Objective:
Using the excerpt on West Virginia football below, answer these:
1. How many receptions did Daikiel Shorts make as a freshman in 2013?
2. At what weight is Dontae Thomas-Williams listed?
3. Who is named as the strength and conditioning coach?

Excerpted text:
_ _ _

The Mountaineers’ young receivers need to look no further than sophomore Daikiel Shorts for an example of what in-game experience can do for a player.
Shorts grabbed opportunity by the horns in 2013, hauling in 45 receptions for 495 yards and two touchdowns as a freshman.
Despite working with three different quarterbacks throughout the year, Shorts established himself as a reliable target and was a constant threat in the quick passing game.
A similar role could await for one - if not all - of West Virginia’s freshman receivers during the 2014 season.
While veterans occupy the top of West Virginia’s running back depth chart, freshman Dontae Thomas-Williams is waiting in the wings.
WVU’s coaching staff may even decide to redshirt Thomas-Williams this season, but more time in the team’s weight and film rooms are going to do nothing but help the four-star recruit from Durham, NC.
Listed at 6-foot, 211 pounds, Thomas-Williams is a sight to behold as a true freshman. Just for context, Dreamius Smith - who has a reputation for lowering his shoulder and thumping opposing defenses – checks in at 215 pounds.
Give Thomas-Williams a full year to learn West Virginia’s offense and beef up even more under the guidance of strength and conditioning coach Mike Joseph and he could be a major threat in upcoming years.

_ _ _

Given material:
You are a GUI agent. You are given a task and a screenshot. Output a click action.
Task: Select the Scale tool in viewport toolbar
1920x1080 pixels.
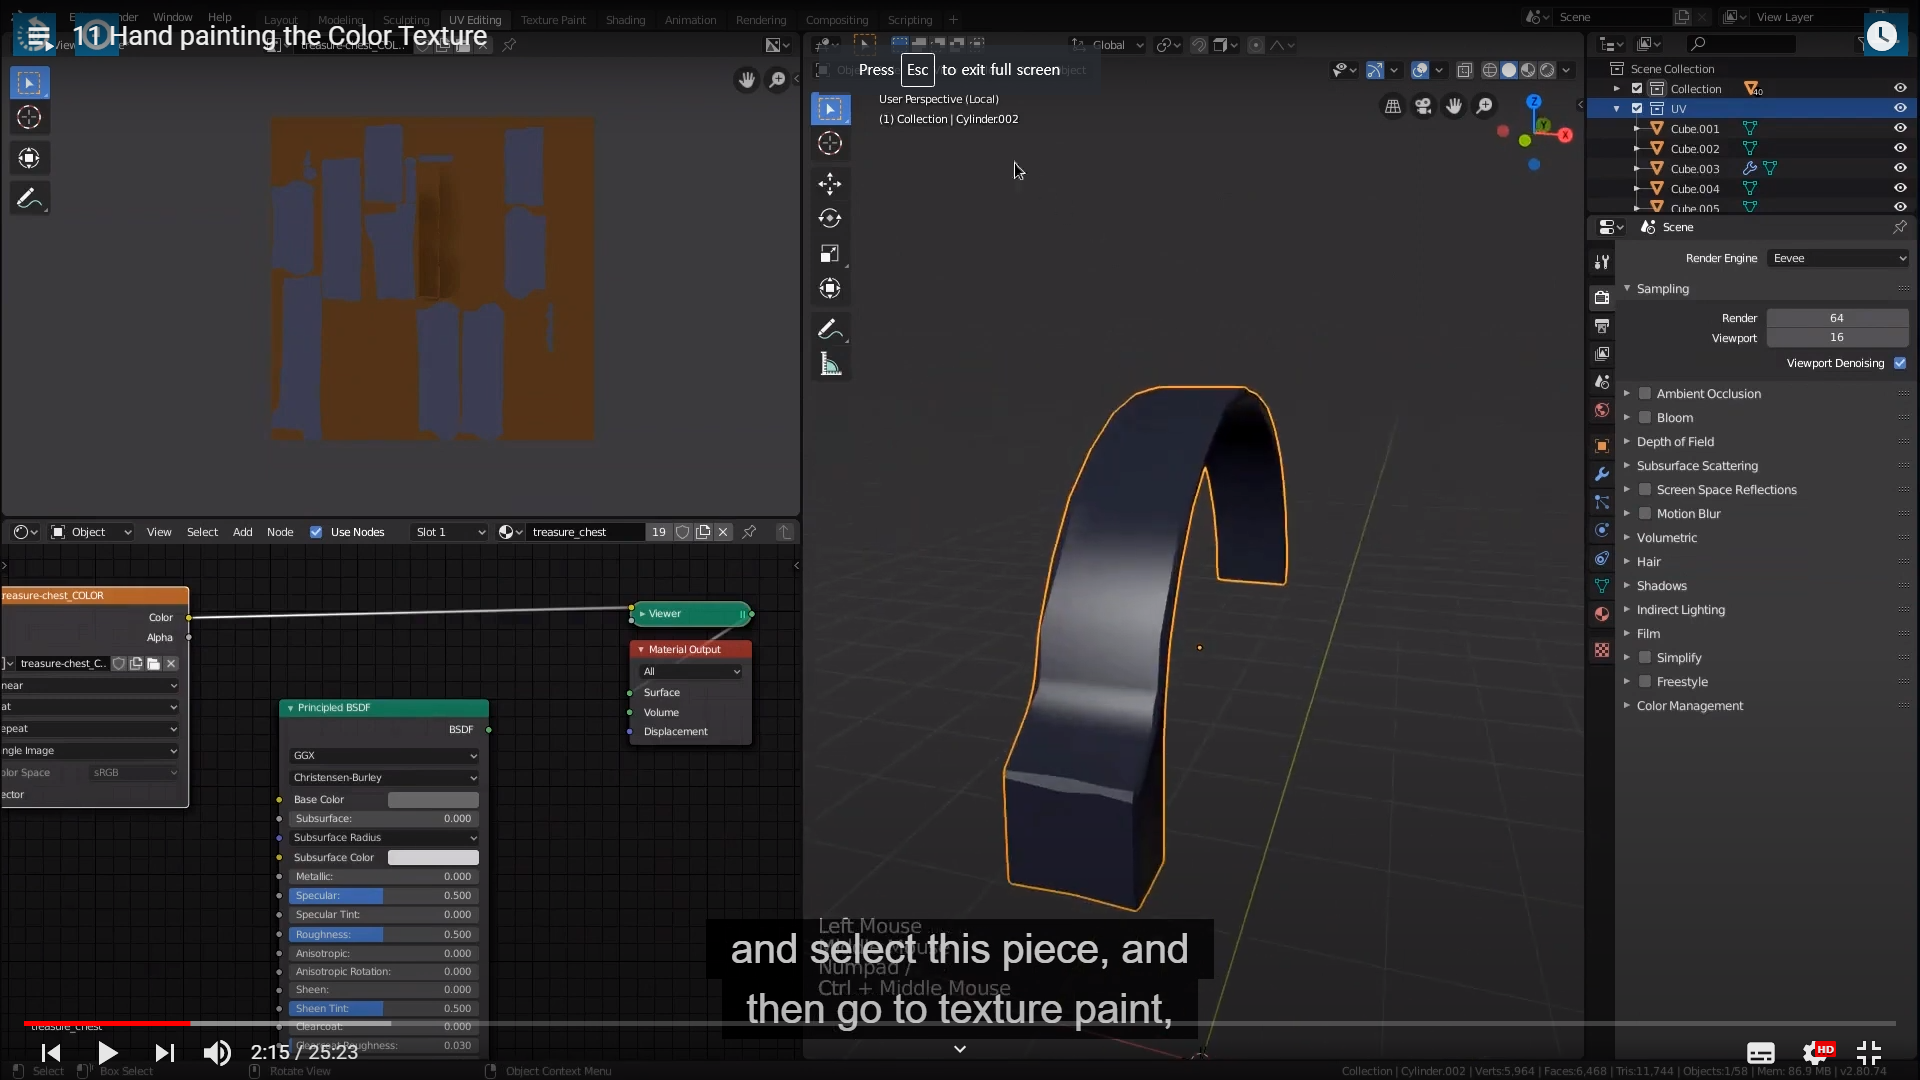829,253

_ _ _

Right answer:
1. 45
2. 211 pounds
3. Mike Joseph